09-4: Module 09 Summary
Psychology of Learning
Module 09: Decision-Making 1
Summary
Choice & the Matching Law
Choice behavior examines how organisms allocate responses among alternatives.
- Judgment vs. choice: Judgment estimates likelihood; choice selects among options.
- Impulsivity paradigm: Pigeons prefer smaller‑immediate rewards over larger‑delayed ones, showing delay reduces reinforcement value.
- Marshmallow test: Children’s ability to delay gratification predicts later life outcomes.
- Matching Law (Herrnstein, 1961): Responses are distributed proportionally to reinforcement rates.
- Generalized Matching Law (Baum, 1974): Adds parameters for bias (consistent preference) & sensitivity (responsiveness to reinforcement differences). This law applies across species, describing how choices match reinforcement distribution, with deviations explained by undermatching or overmatching.
Theories of Choice Behavior
Why does matching occur?
- Behavioral economics: Combines psychology & economics to explain resource allocation. Utility represents subjective value, not just objective quantity.
- Optimization theory: Organisms maximize satisfaction, balancing diminishing marginal value. Variety increases utility (e.g., movie marathon, dung fly mating behavior). Matching reflects optimal reinforcement intake.
- Momentary maximization theory: Organisms choose whichever option is best right now. Matching can emerge from moment‑to‑moment comparisons, though optimization better explains long‑term exclusive preferences.
- Decision contexts:
- Certainty: outcomes known exactly.
- Risk: outcomes have known probabilities.
- Uncertainty: probabilities unknown. These distinctions highlight how choice varies depending on available information.
Models of Decision-Making
Models distinguish between rational prescriptions & actual behavior.
- Normative models: Prescribe optimal strategies.
- Expected utility theory: Choose option with highest expected utility (probability × value).
- Subjective utility theory: Under uncertainty, use estimated probabilities.
- Decision trees: Visualize options, probabilities, & outcomes.
- Utilitarianism: Maximize collective utility, though pure forms conflict with moral intuitions.
- Probability theory: Formal reasoning under uncertainty, balancing Type I & Type II errors.
- Descriptive models: Describe how people actually decide.
- Satisficing (Simon): Choose “good enough” options rather than optimizing. Satisficers report greater happiness than maximizers.
- Prospect theory (Kahneman & Tversky): Losses loom larger than gains, producing loss aversion, endowment effect, status quo bias, & risk preferences that violate expected utility.
- Regret theory: Anticipated regret shapes choices, leading people to avoid options with high regret potential.
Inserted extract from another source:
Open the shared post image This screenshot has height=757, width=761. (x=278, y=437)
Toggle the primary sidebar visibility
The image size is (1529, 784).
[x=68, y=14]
- Compensatory strategies: Trade-offs across dimensions; cognitively demanding compared to simpler non-compensatory rules.
Conclusion
Module 09 shows that choice behavior is shaped by reinforcement patterns, optimization principles, & psychological biases. Normative models prescribe rational strategies, but descriptive models reveal systematic deviations—loss aversion, satisficing, regret—that better explain real-world decisions. Together, these insights bridge conditioning research with economics & psychology, laying the foundation for understanding heuristics & biases in later modules.